§ Passage shown:
[start]
Please do not judge this man. Stuff like this happens all the time. Your brain disengages and you do something stupid. Please, do not think that you are smarter than this physician. This man who spent a good part of his adult life studying the science of healing. His education did him no good because he had a stupid moment. Stupidity plays no favorites here. Stupidity descends upon us all equally like the morning dew descends upon the flower and the cow pie.

Therefore I have developed rules for working in the shop.

1) Do not drink any alcohol and go to work in the shop. I have discovered that the best thing that beer helps me to do is to drink more beer. It is perfectly suited for that job and no other. Not a smart move on my part to drink beer and try to think. A stupid hat comes down on my head and in the midst of drinking beer, [this is how stupid you get], you think the stupid hat looks good on you. And even one beer can make you do stupid things. My worse accident ever in the shop happened after one beer.

2) Develop habits for your stupid days.
[end]
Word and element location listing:
[start]
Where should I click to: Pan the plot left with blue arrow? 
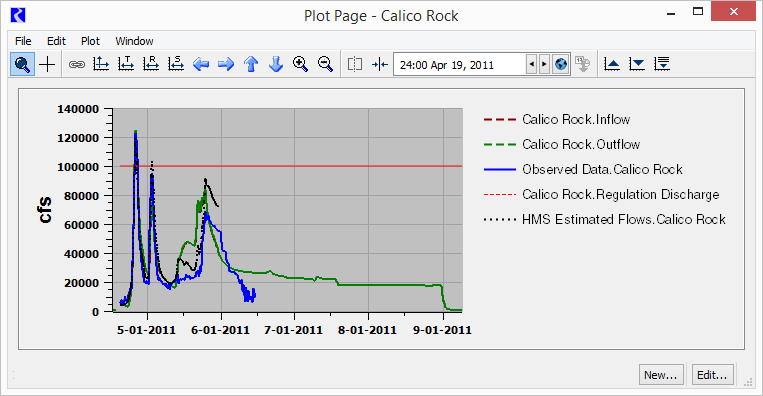[201, 64]
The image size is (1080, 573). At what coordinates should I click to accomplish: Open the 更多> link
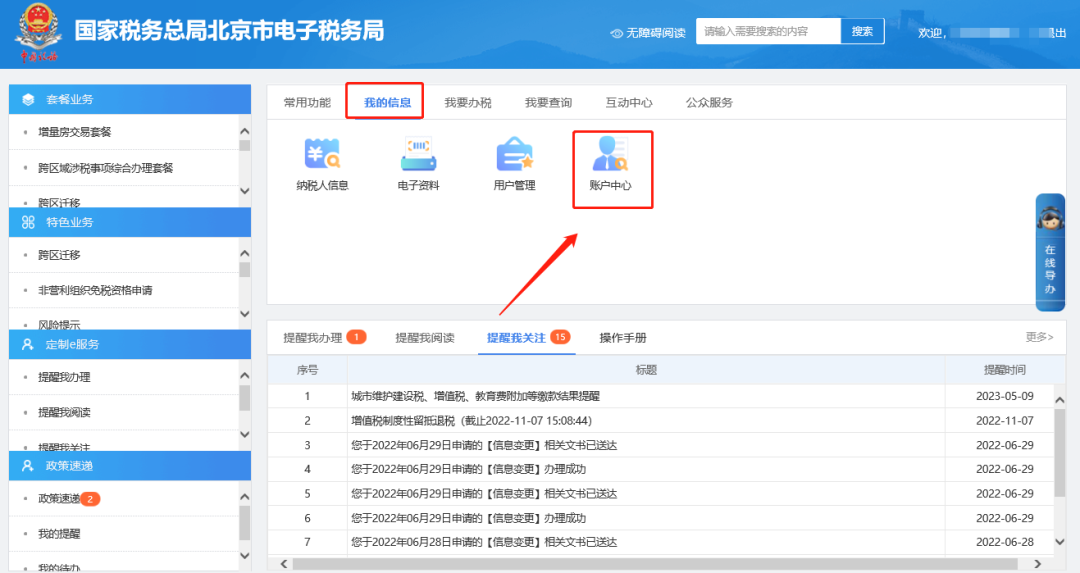pos(1039,337)
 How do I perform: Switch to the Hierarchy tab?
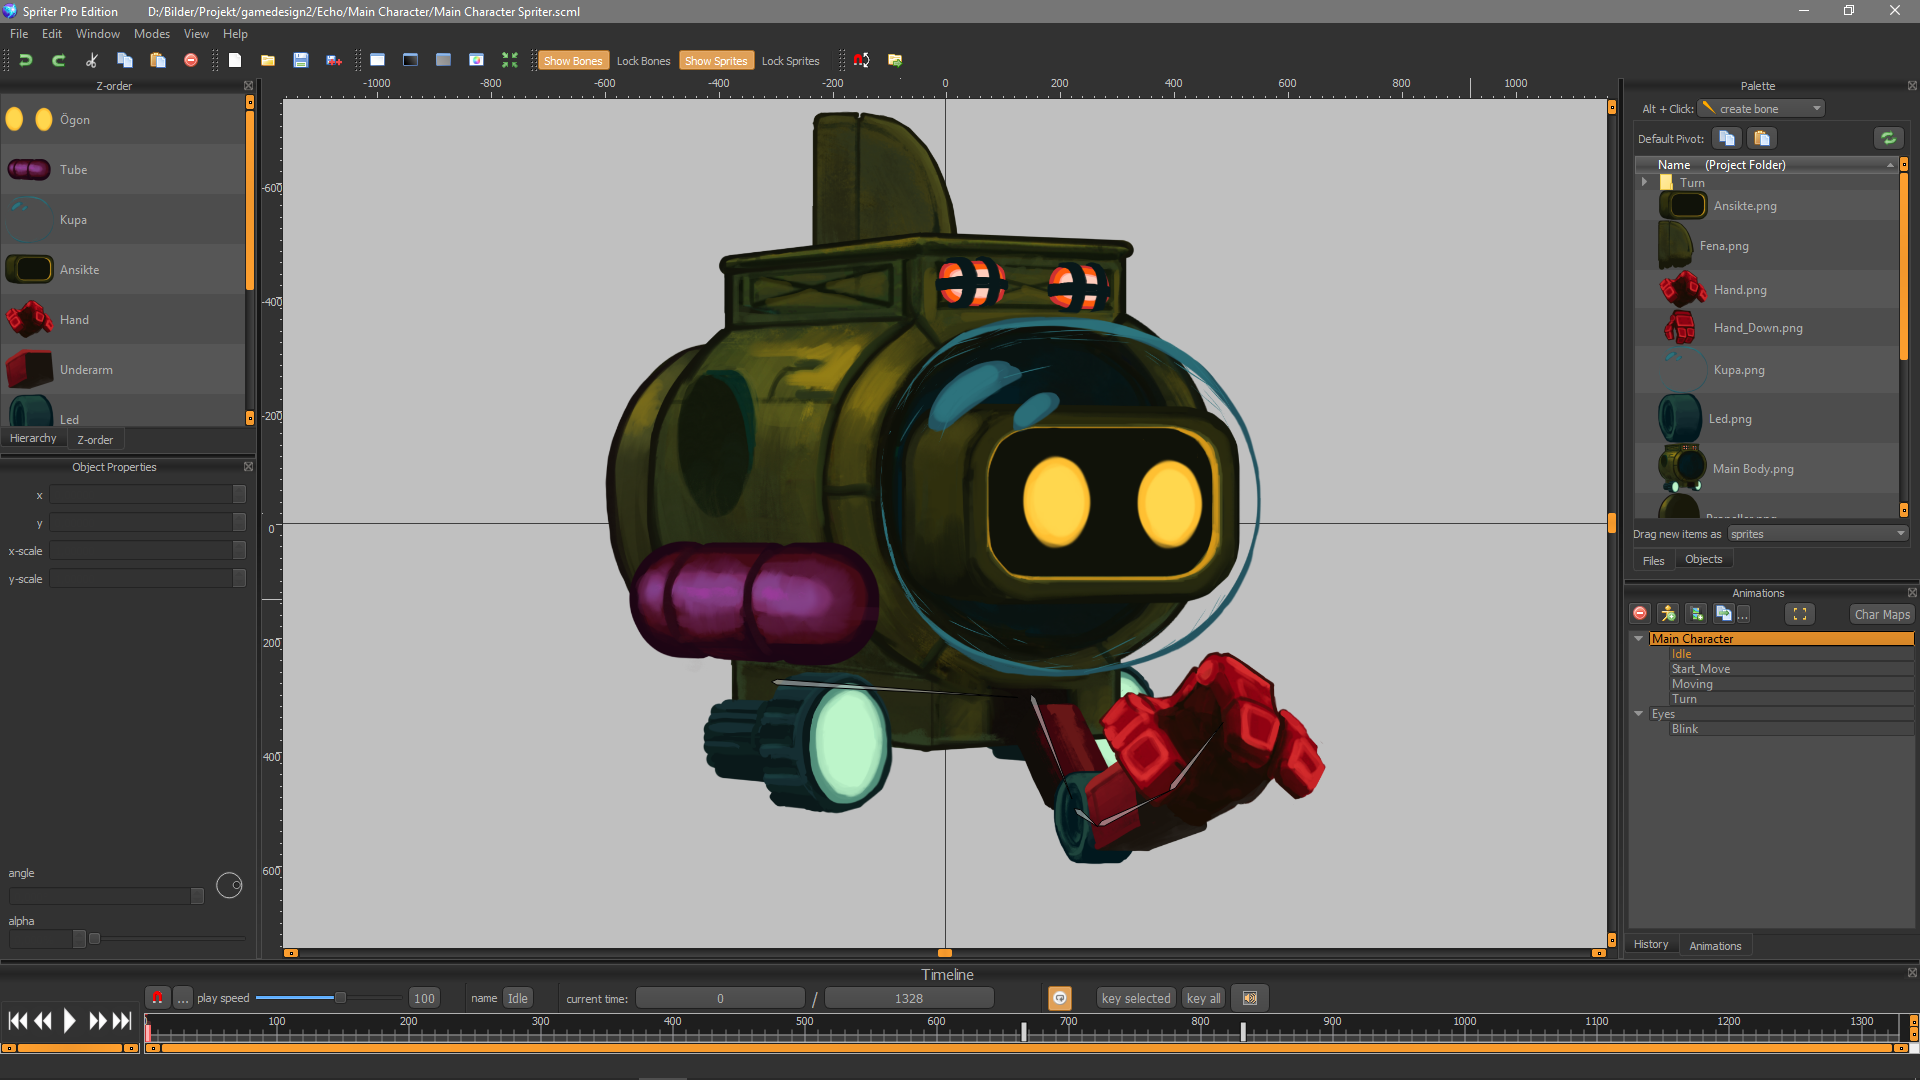[x=33, y=439]
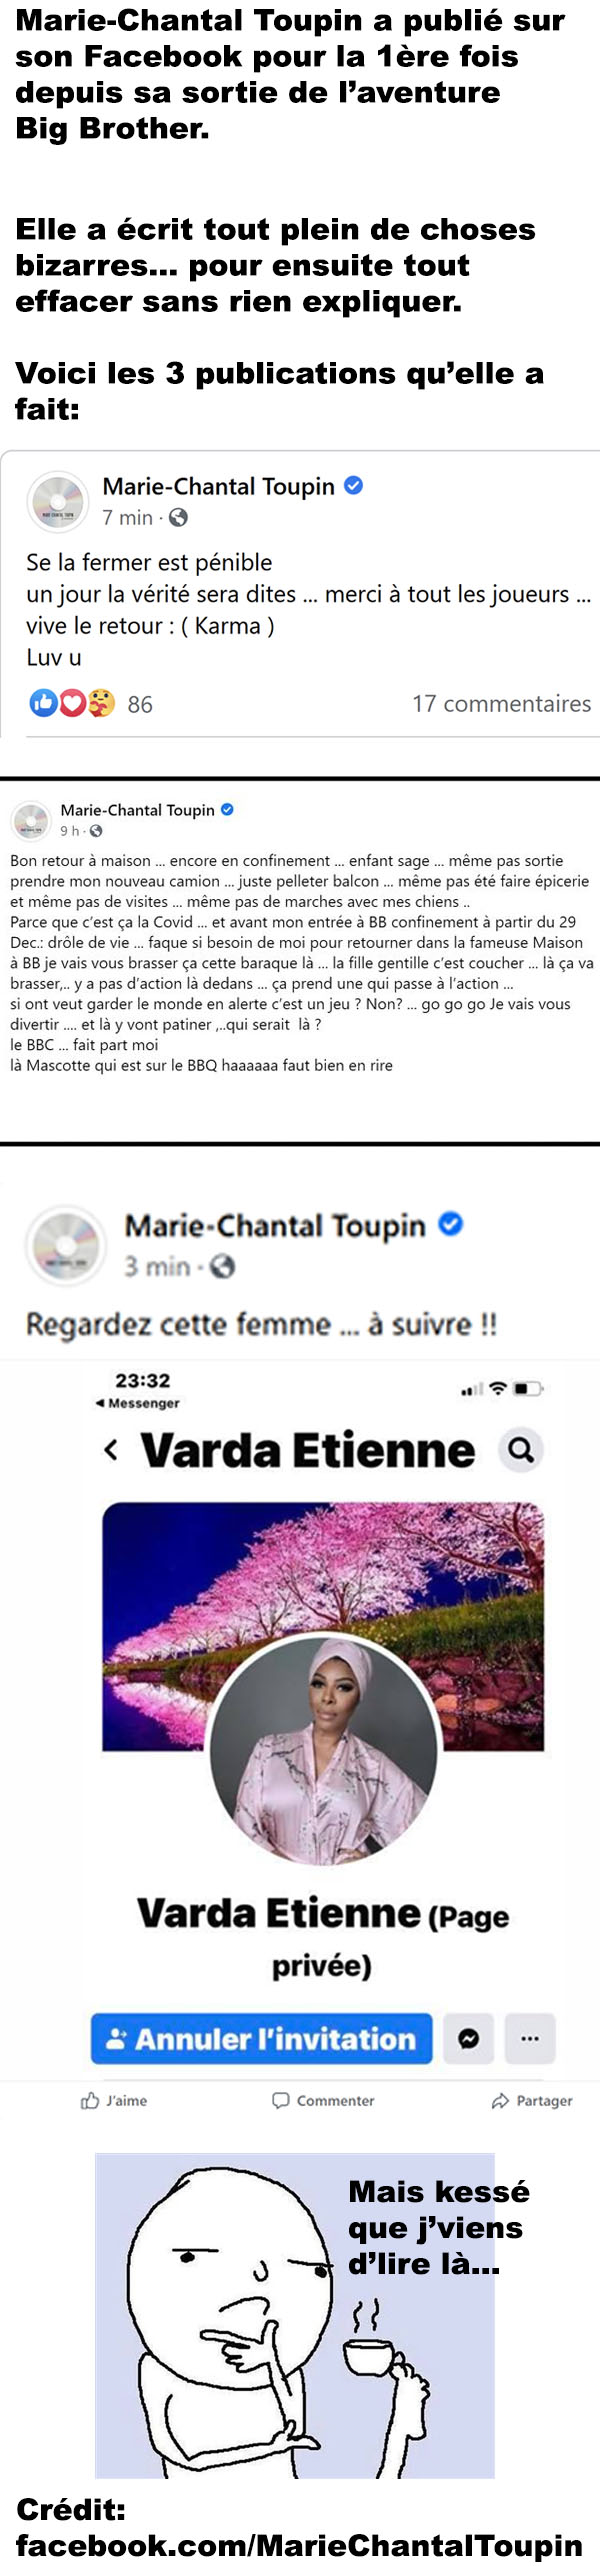Click Marie-Chantal Toupin name on 9 h post
This screenshot has height=2566, width=600.
[137, 810]
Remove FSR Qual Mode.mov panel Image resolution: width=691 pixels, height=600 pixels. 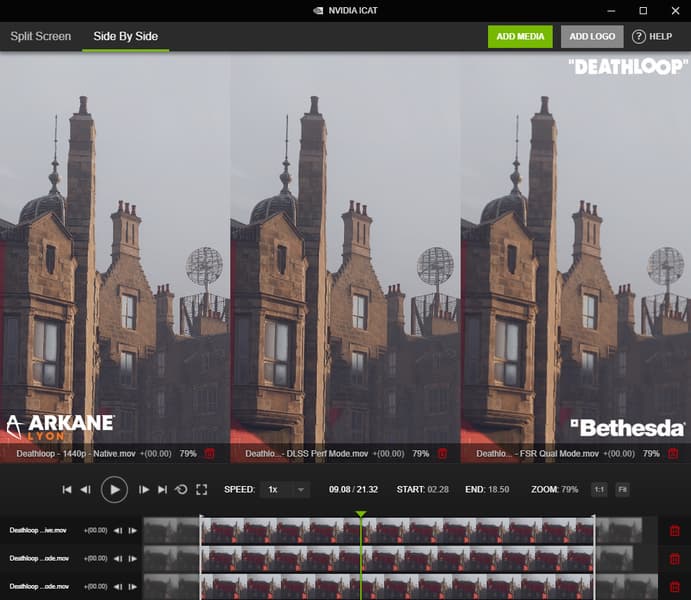pyautogui.click(x=673, y=453)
[end]
§ Exercise brief:
For the passage about stupidity and rules for working in the shop, decide whether each statement agrees with it, answering yes or no and quoting the words that decide it: (a) The writer's worst shop accident happened after two beers. (b) Stupidity is said to play no favorites. (c) The writer finds beer helpful for thinking through shop work.

§ Solution for this task:
(a) No: "My worse accident ever in the shop happened after one beer."
(b) Yes: "Stupidity plays no favorites here."
(c) No: "Not a smart move on my part to drink beer and try to think."